Il résulte des dispositions précitées du code de la construction et de l’habitation que, pour être désigné comme prioritaire et devant se voir attribuer d’urgence un logement social, le demandeur doit être de bonne foi, satisfaire aux conditions réglementaires d’accès au logement social et justifier qu’il se trouve dans une des situations prévues au II de l’article L. 441-2-3 du code de la construction et de l’habitation et qu’il satisfait à un des critères définis à l’article L. 441-14-1 de ce code. Dès lors que l’intéressé remplit ces conditions, la commission de médiation doit, en principe, reconnaître le caractère prioritaire et urgent de sa demande.
S’il est constant que Mme A… n’a reçu aucune proposition de logement dans un délai anormalement long, il résulte de ce qui vient d’être exposé ci-dessus que la commission de médiation de l’Hérault pouvait, sans commettre d’erreur de droit, examiner la situation d’ensemble du requérant au regard notamment des conditions dans lesquelles il est logé.
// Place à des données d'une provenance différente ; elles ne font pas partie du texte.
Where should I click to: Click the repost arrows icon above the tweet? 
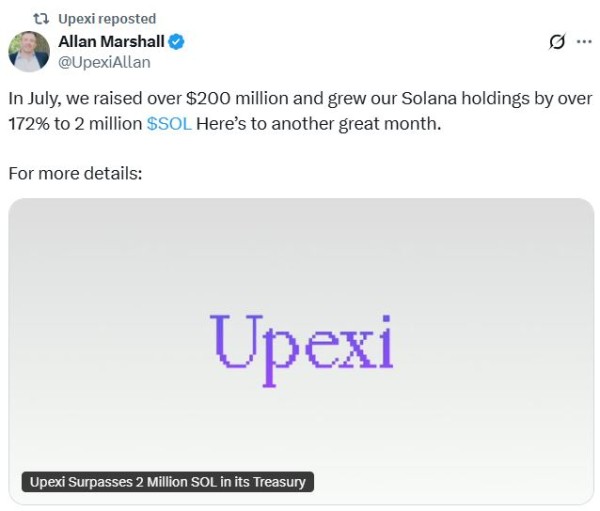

Pour solliciter de voir sa situation reconnue prioritaire et urgente en vue de l’attribution d’un logement, Mme A… a fait valoir que, en attente d’un logement social depuis 2020, elle vivait avec ses trois enfants dans un logement dont le loyer était devenu trop élevé du fait de la baisse de ses revenus.
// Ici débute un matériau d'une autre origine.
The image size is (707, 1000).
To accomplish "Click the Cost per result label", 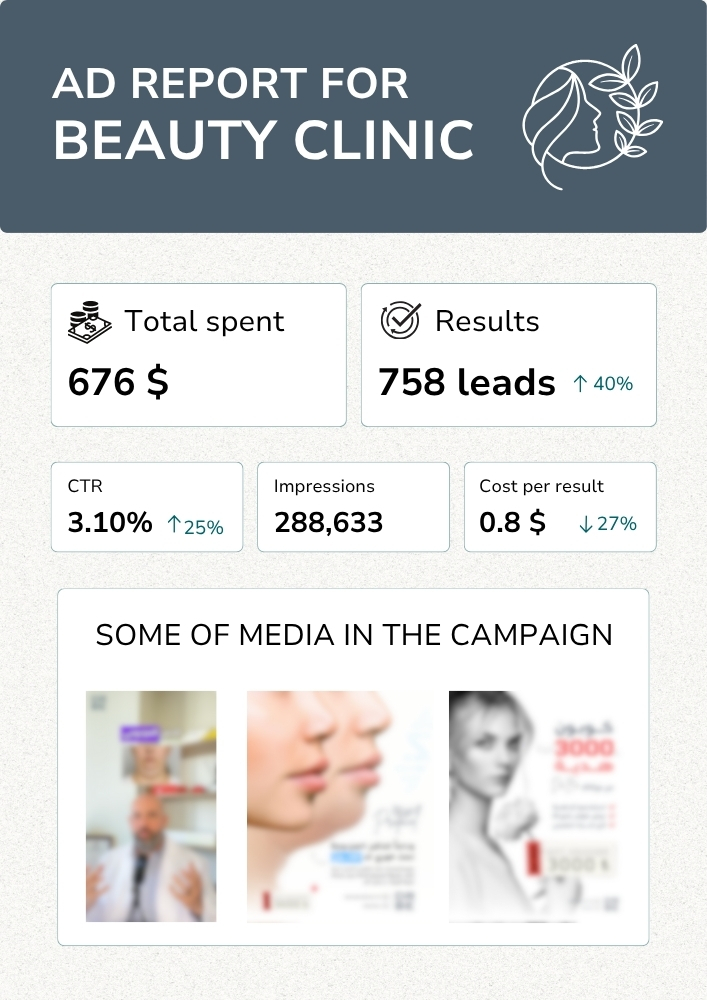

Pour rejeter la demande de Mme A… la commission de médiation du département de l’Hérault a considéré que la situation de la requérante, ne justifiait pas de l’urgence compte tenu de la superficie du logement occupé et de ce qu’elle ne justifiait pas d’une décision de justice prononçant son expulsion du logement qu’elle occupe.
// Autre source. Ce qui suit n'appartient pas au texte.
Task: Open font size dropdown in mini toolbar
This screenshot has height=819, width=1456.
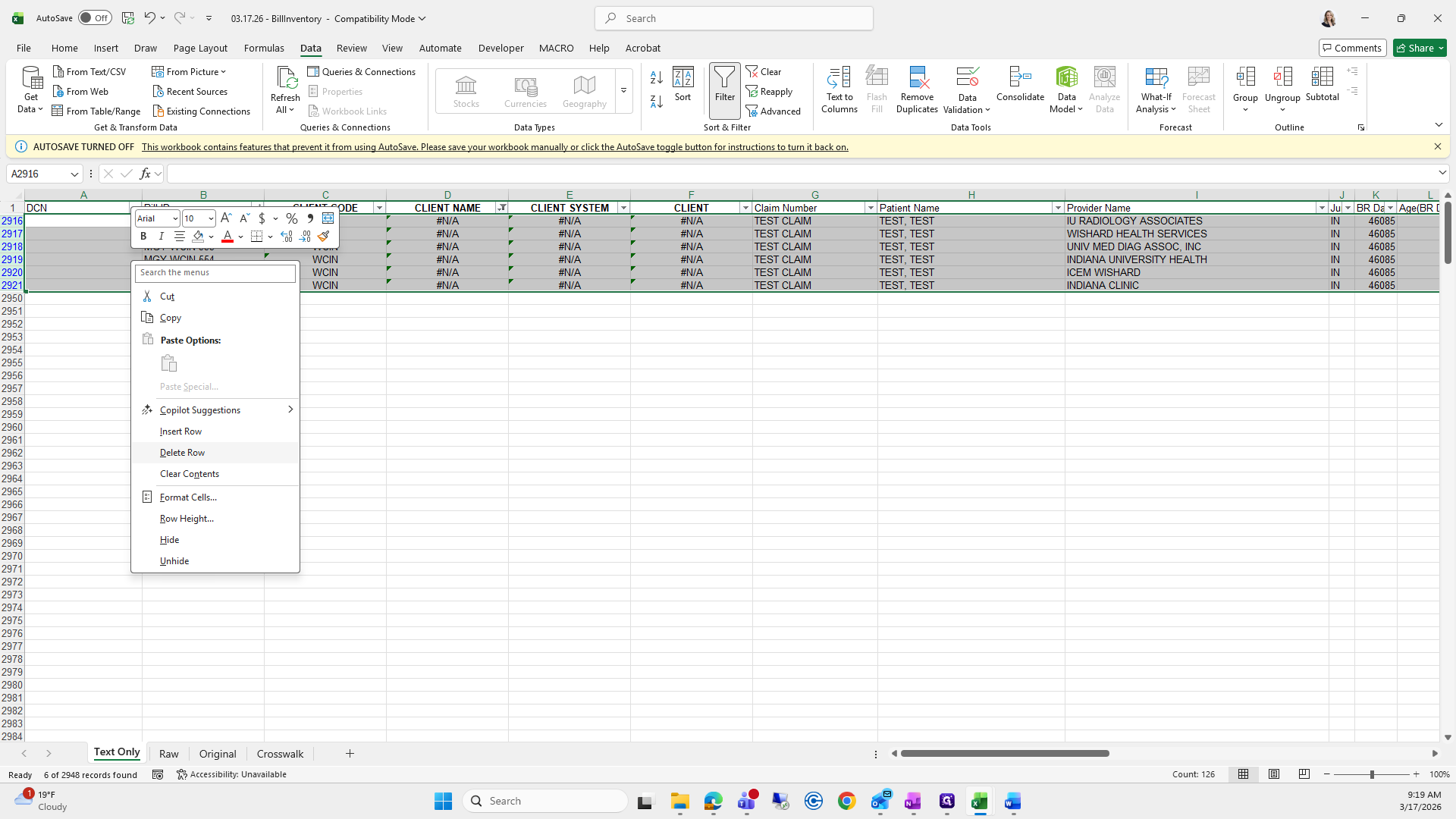Action: (x=211, y=218)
Il ressort des pièces du dossier que suite au départ de son époux du foyer en juin 2020, une dette correspondant à des impayés de loyer et de charges a été constituée par M. et Mme A… D…, il ressort des pièces du dossier et en particulier de l’ordonnance rendue en référé par le juge des contentieux de la protection du tribunal judiciaire de Montpellier le 8 février 2023 que Mme A…, demeurée seule avec ses enfants dans le logement, a repris le paiement du loyer résiduel. En outre, la dette de loyer concerne les deux époux solidairement et s’élève seulement à 565,42 euros, et des délais leur ont été accordés par le juge pour la solder sous forme d’un échelonnement de 36 mensualités. Ainsi, en dépit de l’assignation par le bailleur des époux A… devant le tribunal judiciaire pour l’audience du 17 janvier 2023 devant le juge des contentieux de la protection du tribunal judicaire, et du commandement de quitter les lieux qui lui a été adressé le 7 mai 2024, Mme A… ne se trouvait pas menacée d’expulsion.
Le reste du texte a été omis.